* begin *

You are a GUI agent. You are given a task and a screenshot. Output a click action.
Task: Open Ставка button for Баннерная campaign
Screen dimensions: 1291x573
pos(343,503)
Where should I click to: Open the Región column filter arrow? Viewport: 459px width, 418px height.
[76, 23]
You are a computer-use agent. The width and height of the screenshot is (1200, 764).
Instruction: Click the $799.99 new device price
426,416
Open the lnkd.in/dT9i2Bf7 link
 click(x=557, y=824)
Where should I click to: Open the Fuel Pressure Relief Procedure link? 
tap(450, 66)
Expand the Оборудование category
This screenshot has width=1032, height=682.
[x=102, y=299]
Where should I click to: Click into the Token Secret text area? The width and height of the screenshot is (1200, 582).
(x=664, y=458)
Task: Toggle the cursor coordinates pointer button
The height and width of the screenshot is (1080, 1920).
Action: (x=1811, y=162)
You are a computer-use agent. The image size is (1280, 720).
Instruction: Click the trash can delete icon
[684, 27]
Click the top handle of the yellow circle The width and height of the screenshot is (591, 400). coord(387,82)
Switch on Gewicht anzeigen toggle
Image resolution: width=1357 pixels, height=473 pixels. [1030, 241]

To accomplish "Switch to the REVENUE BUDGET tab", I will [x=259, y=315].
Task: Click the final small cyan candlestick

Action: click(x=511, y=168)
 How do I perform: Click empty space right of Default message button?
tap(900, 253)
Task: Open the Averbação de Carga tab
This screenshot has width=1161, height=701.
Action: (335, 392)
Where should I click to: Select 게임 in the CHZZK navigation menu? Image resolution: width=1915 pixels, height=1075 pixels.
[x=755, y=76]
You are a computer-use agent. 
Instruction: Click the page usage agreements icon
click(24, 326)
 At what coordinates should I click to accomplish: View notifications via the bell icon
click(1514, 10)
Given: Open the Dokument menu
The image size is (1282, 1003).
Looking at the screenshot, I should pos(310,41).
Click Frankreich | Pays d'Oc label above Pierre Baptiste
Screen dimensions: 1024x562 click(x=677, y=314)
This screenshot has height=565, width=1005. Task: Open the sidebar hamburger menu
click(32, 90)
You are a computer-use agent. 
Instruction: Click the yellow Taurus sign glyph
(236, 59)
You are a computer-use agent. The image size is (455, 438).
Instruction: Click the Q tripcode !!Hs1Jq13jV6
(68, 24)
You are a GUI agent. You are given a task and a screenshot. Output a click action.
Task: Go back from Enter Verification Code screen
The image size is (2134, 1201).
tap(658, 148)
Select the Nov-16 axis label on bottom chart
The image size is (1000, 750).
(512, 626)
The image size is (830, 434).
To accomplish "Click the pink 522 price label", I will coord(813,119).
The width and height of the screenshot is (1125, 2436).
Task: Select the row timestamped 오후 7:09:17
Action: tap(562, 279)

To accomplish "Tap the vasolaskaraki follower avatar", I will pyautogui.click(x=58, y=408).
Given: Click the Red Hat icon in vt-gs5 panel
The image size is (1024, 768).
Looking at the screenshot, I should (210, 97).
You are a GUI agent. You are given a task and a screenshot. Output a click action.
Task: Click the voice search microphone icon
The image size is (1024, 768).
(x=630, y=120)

* end *

* _Problem requirements_:
Please rewrite the lines from the one containing "will pyautogui.click(x=58, y=408)." through the end of the lines, both included, as a Markdown table with the columns Row and Line, skipping any blank lines.

* _Written solution_:
| Row | Line |
|---|---|
| 1 | To accomplish "Tap the vasolaskaraki follower avatar", I will pyautogui.click(x=58, y=408). |
| 2 | Given: Click the Red Hat icon in vt-gs5 panel |
| 3 | The image size is (1024, 768). |
| 4 | Looking at the screenshot, I should (210, 97). |
| 5 | You are a GUI agent. You are given a task and a screenshot. Output a click action. |
| 6 | Task: Click the voice search microphone icon |
| 7 | The image size is (1024, 768). |
| 8 | (x=630, y=120) |